LE CAIRE — L’annonce de possibles expulsions de migrants depuis les États-Unis vers la Libye a déclenché une vague d’inquiétude parmi les défenseurs des droits humains. Le pays nord-africain, en proie au chaos depuis plus d’une décennie, est notoirement connu pour les sévices infligés aux migrants, qu’il s’agisse de détentions arbitraires, de tortures, d’extorsion ou de viols.
Une mission d’enquête indépendante soutenue par l’ONU a conclu que des crimes contre l’humanité avaient été commis contre des migrants en Libye. Les témoignages font état d’esclavage, de disparitions forcées, de meurtres et de violences sexuelles. Des fosses communes contenant des corps de migrants ont été découvertes, tandis que des dizaines de milliers d’autres ont péri noyés en tentant de fuir par la Méditerranée.
« C’est l’enfer sur Terre pour les migrants », a déclaré Tarek Megerisi, chercheur au Conseil européen des relations internationales. « Dans le meilleur des cas, ils finiront sur un bateau de fortune. » Il rappelle que la Libye, depuis la chute de Kadhafi en 2011, est divisée entre milices rivales et gouvernements concurrents, dont l’économie parallèle repose en grande partie sur le trafic d’êtres humains.
Les autorités de Tripoli comme celles de l’est du pays ont nié avoir signé un quelconque accord d’expulsion avec l’administration Trump. Pourtant, des avocats américains affirment que certains migrants ont été informés de leur expulsion imminente vers la Libye.

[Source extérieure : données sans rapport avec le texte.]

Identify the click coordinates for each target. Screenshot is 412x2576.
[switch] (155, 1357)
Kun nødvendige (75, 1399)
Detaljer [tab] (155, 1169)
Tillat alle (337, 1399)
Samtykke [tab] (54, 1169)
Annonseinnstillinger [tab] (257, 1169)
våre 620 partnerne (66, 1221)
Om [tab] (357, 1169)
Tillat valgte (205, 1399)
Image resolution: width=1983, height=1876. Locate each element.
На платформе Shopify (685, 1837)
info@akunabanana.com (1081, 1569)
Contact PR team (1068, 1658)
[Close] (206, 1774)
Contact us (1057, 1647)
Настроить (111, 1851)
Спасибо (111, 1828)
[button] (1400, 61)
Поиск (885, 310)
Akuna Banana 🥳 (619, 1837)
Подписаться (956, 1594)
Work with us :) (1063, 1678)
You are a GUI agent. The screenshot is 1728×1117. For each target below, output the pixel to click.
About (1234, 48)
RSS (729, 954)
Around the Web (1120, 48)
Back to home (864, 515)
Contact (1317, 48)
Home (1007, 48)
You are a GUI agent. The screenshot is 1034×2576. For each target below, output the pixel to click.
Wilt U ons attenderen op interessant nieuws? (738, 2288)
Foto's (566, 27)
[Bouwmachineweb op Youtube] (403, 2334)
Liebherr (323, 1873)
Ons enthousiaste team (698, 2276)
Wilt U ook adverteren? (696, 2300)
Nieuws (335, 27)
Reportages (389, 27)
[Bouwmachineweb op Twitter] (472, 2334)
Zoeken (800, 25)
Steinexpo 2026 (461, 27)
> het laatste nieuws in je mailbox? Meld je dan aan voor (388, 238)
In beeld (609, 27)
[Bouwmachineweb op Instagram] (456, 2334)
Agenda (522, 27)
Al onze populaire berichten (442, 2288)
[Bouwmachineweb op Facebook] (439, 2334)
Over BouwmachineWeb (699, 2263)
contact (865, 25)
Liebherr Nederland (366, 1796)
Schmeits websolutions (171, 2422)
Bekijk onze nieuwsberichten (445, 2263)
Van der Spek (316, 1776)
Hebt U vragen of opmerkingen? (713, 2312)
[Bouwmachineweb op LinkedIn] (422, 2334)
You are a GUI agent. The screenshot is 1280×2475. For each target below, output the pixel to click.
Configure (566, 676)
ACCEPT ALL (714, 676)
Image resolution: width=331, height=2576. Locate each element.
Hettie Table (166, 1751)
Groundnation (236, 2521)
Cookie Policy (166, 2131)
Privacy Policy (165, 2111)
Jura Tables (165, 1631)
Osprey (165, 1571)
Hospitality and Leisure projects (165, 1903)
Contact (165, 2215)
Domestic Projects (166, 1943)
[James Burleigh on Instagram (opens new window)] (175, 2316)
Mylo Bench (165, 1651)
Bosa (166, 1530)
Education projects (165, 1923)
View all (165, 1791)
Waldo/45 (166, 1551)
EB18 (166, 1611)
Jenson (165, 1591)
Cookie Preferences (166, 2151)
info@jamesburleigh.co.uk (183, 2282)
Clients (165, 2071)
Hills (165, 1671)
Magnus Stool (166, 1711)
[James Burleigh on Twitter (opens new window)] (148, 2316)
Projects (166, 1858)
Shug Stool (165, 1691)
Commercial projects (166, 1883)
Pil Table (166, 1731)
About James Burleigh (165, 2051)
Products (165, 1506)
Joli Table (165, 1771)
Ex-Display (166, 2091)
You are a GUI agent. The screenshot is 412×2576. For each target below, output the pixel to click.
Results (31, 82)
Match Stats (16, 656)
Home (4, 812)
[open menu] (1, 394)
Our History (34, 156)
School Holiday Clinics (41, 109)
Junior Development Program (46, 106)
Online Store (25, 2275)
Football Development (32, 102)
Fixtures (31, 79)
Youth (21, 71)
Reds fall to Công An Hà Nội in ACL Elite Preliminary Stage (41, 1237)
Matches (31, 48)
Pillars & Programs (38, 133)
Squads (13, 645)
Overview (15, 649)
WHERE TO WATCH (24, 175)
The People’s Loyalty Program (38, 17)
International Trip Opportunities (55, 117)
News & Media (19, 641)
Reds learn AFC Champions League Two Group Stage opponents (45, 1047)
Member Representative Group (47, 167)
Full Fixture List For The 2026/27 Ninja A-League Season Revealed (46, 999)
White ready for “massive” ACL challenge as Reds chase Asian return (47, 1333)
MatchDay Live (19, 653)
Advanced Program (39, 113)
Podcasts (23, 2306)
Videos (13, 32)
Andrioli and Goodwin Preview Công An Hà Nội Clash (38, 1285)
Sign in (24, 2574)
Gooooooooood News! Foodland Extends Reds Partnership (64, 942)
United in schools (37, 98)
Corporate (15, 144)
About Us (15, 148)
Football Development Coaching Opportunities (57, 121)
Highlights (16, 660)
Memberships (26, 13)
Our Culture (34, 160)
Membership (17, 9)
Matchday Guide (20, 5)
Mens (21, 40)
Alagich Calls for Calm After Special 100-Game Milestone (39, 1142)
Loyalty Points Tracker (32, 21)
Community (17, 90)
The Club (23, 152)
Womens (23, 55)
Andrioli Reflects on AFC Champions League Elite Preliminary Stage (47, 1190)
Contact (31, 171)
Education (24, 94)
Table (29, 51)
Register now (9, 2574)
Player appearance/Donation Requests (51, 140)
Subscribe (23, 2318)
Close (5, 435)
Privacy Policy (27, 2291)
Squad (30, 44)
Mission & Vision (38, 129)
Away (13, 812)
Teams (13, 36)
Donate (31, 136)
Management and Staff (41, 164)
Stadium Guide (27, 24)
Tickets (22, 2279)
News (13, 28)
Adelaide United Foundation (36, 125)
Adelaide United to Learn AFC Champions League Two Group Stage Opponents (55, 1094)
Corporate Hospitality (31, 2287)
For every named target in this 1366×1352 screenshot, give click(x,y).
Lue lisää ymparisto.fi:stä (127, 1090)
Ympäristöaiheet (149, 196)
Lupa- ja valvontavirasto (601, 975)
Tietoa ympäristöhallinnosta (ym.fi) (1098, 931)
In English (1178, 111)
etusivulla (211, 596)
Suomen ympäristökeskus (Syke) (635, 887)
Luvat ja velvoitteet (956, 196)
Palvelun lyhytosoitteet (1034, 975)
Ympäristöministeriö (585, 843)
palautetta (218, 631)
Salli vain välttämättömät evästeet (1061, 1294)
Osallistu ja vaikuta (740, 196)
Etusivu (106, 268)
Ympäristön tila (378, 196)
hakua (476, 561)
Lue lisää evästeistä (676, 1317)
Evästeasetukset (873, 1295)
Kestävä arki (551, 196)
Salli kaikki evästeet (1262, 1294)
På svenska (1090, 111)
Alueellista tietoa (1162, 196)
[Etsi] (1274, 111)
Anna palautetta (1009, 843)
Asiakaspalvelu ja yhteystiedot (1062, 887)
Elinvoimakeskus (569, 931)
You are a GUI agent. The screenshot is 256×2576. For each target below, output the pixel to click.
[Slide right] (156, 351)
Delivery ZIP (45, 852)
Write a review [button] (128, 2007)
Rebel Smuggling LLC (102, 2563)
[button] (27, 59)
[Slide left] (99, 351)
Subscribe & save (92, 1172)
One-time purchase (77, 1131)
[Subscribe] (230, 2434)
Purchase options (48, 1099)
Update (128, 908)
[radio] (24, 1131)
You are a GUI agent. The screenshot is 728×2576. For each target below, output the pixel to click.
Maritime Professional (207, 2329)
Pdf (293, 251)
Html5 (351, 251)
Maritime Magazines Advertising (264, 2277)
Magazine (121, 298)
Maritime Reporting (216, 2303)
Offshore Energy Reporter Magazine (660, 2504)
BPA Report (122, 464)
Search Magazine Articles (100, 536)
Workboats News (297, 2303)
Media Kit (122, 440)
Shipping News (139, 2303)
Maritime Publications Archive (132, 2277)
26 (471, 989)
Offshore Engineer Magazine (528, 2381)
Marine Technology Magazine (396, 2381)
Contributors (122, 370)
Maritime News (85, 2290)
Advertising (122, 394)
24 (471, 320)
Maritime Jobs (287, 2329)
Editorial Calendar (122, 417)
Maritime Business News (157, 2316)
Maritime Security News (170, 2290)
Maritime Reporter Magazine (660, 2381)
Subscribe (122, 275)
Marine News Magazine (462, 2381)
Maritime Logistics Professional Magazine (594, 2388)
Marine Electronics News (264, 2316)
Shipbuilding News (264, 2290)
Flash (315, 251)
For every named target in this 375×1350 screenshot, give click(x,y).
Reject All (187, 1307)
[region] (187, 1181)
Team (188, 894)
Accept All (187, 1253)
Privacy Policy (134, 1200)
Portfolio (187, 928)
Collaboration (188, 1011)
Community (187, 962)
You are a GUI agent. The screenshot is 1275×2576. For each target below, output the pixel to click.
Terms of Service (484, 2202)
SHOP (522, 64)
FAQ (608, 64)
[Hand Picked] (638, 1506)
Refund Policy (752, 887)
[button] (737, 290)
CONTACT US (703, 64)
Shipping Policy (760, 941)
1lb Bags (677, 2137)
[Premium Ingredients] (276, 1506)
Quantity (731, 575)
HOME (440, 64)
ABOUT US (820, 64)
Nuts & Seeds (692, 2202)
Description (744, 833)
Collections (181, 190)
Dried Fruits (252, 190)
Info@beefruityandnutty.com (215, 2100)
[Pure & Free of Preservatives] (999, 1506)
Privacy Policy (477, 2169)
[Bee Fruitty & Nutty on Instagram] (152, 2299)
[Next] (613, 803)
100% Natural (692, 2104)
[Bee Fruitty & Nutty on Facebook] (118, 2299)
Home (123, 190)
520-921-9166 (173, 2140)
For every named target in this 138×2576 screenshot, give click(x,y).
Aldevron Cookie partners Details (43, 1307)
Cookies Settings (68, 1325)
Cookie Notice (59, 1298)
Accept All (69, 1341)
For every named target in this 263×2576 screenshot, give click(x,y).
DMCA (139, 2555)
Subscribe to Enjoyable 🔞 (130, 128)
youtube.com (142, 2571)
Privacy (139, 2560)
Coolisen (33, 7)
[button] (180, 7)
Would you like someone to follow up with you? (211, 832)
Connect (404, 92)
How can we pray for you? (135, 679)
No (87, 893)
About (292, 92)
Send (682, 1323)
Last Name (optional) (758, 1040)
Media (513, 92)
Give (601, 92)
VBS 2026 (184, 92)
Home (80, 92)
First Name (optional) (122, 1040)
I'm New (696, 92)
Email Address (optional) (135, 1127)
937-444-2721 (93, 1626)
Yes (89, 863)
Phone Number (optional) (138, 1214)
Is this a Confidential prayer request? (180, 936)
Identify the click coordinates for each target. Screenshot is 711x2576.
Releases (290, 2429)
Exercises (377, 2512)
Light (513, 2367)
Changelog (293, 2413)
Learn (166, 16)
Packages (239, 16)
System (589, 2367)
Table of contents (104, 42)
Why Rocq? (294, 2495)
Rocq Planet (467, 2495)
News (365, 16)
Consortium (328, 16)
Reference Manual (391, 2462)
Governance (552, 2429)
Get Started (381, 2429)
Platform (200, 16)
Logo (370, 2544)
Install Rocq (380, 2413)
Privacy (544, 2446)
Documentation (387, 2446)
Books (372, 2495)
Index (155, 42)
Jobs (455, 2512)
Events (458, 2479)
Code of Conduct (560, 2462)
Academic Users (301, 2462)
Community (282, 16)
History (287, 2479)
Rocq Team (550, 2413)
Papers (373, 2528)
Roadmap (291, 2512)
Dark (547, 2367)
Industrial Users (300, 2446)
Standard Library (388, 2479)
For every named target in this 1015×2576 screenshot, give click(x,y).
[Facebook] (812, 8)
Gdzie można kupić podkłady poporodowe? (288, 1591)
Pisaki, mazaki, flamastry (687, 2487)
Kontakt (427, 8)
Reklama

Selon l’Organisation internationale pour les migrations, environ 800 000 migrants vivent actuellement en Libye, fuyant la guerre ou cherchant du travail. Beaucoup d’entre eux sont interceptés et enfermés dans des centres de détention insalubres, souvent gérés par des groupes armés qui les exploitent à des fins lucratives. « Ils sont pris dans un cycle d’abus, de rançons et de tortures », affirme Mehdi Ben Youssef, de l’ONG Lawyers for Justice in Libya.
Sur place, la situation humanitaire se dégrade. En avril, les autorités libyennes ont suspendu les activités de dix ONG internationales, accusées de fournir une aide aux migrants africains. Cette décision, alimentée par des théories conspirationnistes sur un « remplacement » démographique, a encore aggravé les conditions de vie des migrants, notamment les Noirs non arabes, souvent les plus exposés aux abus.
Médecins Sans Frontières s’alarme des répercussions sanitaires de cette interdiction : des cliniques partenaires ont reçu l’ordre de ne plus traiter les migrants. « Notre organisation est très préoccupée par les conséquences de ces ordres sur la santé des personnes migrantes en Libye », a déclaré Claudia Lodesani, responsable des programmes de MSF dans le pays.
Face à l’incertitude, une juge fédérale américaine a ordonné mercredi que les migrants puissent contester en justice toute tentative d’expulsion vers la Libye, soulignant les risques graves encourus. Mais les spécialistes redoutent que ce projet serve davantage d’avertissement politique que de mesure effective. « Cela pourrait être une manière de dissuader les migrants en envoyant un message fort : si vous venez aux États-Unis, vous risquez d’être renvoyé dans un endroit extrêmement dangereux », estime Camille Le Coz, experte au Migration Policy Institute.